All Lil noticed in the moment was the blood. It covered Kern’s chin from her first punch that split his bottom lip. It speckled the rock behind him from the impact of the second punch. And it coated her fist even as she pulled back to hit him again. The first hits had been for herself, to pay him back for the insults he’d had for her, but the next one was for what he’d said about her mother. Or the next one after that if there wasn’t enough blood. Only problem was, she wasn’t sure he had enough blood for that.
That’s not from the first draft of my book. It’s something I wrote about 10 minutes ago while trying to keep in mind only what I want out of the first scene, and it’s something I’ve been struggling with for a while because I listen to too much goddamn writing advice.

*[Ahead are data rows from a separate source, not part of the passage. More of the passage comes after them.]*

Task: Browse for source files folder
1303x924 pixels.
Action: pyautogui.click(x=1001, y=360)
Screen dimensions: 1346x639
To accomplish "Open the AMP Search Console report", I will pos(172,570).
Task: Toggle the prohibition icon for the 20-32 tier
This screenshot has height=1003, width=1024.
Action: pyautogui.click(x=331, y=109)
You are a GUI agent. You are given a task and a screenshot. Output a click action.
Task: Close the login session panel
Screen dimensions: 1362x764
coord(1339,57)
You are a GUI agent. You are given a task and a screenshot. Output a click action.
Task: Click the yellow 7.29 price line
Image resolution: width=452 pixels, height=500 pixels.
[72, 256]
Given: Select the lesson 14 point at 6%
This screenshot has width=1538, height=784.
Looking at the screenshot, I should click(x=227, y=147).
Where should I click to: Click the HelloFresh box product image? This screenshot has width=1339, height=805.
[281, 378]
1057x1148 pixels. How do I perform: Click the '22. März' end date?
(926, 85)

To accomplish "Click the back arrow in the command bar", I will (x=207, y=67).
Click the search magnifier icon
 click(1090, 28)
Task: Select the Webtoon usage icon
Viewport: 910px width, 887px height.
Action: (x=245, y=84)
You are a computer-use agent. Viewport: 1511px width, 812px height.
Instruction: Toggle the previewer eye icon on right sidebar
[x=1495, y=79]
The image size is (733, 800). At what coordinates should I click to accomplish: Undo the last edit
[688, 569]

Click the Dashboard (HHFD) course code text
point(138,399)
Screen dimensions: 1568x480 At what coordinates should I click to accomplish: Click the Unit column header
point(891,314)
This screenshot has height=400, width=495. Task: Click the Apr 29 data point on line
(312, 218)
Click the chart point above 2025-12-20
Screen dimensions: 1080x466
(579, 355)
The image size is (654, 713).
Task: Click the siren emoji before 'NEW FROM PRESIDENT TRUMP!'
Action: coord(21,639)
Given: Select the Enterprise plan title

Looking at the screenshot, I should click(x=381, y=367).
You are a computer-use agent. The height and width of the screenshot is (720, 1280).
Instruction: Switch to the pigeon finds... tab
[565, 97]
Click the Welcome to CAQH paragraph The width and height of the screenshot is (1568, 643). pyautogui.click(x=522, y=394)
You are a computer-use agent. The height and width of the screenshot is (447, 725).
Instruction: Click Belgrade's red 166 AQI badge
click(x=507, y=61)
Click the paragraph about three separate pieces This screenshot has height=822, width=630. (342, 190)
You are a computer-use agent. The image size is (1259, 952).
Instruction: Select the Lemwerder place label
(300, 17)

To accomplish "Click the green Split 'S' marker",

I finished a first draft last fall, although now I think of it as more of a really detailed outline, but almost as soon as I finished it I realized most of it was unusable. There are all kinds of reasons for that: the story changed as I wrote, characters were ditched, settings changed, themes weren’t being communicated. But the most nefarious reason was that I had in my head too many John Truby/Story Grid/Writing Excuses/Printrun bits of advice floating in my head in that first draft, and I hadn’t paid enough attention to writing the story for me. That advice is all great advice, but not yet.
First I need to write the story for me. Get the other voices out of my head. Listen to myself, and to Lil. Find out what it is I need to say.
I’ve got to let her beat up that kid without worrying that I’m screwing up her appeal to the reader or squandering a ‘save the cat’ moment. I’ve got to hold in my head her character and flaws and motivations instead of what a book or podcast says I need to establish. I know that eventually I’ll have to deal with those things, but this draft has to be the story I want to tell myself. I have to start there and then edit for a market rather than keep a market in mind from the first step or else I’m going to wind up with a very unremarkable and ordinary book.